*** DATA PROVIDED ***
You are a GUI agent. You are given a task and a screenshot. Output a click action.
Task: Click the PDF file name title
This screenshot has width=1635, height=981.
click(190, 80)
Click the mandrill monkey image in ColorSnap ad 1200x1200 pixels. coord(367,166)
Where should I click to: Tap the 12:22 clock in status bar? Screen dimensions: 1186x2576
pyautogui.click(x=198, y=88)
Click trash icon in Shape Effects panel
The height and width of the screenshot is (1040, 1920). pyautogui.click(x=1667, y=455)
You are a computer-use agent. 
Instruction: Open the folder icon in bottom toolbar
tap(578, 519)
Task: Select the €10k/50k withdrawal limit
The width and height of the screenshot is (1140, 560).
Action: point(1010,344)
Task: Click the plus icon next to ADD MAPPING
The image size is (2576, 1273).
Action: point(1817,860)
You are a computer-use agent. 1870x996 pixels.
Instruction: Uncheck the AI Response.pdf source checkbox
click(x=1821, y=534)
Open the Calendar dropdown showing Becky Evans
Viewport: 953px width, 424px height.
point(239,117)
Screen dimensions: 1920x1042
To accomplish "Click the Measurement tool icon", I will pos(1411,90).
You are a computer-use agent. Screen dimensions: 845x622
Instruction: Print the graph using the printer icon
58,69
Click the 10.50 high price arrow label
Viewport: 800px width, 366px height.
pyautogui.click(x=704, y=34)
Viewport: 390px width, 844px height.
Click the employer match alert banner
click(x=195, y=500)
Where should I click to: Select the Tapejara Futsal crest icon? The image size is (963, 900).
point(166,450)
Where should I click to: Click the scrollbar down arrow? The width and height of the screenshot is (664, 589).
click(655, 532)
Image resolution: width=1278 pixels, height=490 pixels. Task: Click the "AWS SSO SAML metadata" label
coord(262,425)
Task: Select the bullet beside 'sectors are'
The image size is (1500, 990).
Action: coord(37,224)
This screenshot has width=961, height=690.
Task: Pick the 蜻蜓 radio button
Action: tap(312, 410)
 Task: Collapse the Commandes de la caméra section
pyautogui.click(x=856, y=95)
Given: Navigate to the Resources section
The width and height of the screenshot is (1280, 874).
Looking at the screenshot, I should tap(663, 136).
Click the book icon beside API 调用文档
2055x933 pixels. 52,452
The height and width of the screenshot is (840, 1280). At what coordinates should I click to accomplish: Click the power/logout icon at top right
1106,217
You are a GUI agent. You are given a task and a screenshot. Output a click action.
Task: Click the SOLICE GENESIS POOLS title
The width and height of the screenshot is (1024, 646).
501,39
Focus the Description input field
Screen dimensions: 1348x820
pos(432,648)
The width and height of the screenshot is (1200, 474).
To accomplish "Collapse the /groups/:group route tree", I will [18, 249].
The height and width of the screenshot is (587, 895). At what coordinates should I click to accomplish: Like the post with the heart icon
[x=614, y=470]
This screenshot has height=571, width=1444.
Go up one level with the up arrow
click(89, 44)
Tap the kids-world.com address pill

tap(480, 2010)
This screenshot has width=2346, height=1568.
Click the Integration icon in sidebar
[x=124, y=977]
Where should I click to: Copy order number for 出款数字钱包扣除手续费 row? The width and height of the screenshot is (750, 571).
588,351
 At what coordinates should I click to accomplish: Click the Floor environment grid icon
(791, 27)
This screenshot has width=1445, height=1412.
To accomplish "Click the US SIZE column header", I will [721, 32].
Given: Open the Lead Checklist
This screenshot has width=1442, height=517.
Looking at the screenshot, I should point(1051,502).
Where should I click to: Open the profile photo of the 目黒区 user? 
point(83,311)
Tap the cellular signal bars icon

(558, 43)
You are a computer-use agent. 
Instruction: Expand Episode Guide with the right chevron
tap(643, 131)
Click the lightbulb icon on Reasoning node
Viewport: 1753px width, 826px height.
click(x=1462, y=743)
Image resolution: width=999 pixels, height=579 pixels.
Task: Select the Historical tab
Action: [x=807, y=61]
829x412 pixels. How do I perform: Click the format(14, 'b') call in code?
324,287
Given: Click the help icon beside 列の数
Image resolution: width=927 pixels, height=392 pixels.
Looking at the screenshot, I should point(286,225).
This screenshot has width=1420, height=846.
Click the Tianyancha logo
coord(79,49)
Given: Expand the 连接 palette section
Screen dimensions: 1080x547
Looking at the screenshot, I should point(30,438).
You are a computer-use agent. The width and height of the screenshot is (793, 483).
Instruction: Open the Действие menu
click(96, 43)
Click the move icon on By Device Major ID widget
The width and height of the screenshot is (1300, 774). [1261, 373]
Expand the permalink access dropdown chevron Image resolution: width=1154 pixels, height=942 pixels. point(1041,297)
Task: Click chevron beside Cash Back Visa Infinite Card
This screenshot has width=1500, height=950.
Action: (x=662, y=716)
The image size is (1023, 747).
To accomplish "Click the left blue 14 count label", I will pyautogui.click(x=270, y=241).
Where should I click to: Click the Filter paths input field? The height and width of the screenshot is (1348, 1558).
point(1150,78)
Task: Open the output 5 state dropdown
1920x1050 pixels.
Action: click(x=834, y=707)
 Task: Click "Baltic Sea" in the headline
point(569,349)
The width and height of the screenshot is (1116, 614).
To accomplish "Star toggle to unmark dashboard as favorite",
*** End of DATA PROVIDED ***
PROBLEM TO SOLVE — Using the records above, write out exactly the lines between the one holding "You are a computer-use agent. Screen" and the one holding "Viewport: 390px width, 844px height.", inclusive; leave everything else out.

SOLUTION BELOW —
You are a computer-use agent. Screen dimensions: 845x622
Instruction: Print the graph using the printer icon
58,69
Click the 10.50 high price arrow label
Viewport: 800px width, 366px height.
pyautogui.click(x=704, y=34)
Viewport: 390px width, 844px height.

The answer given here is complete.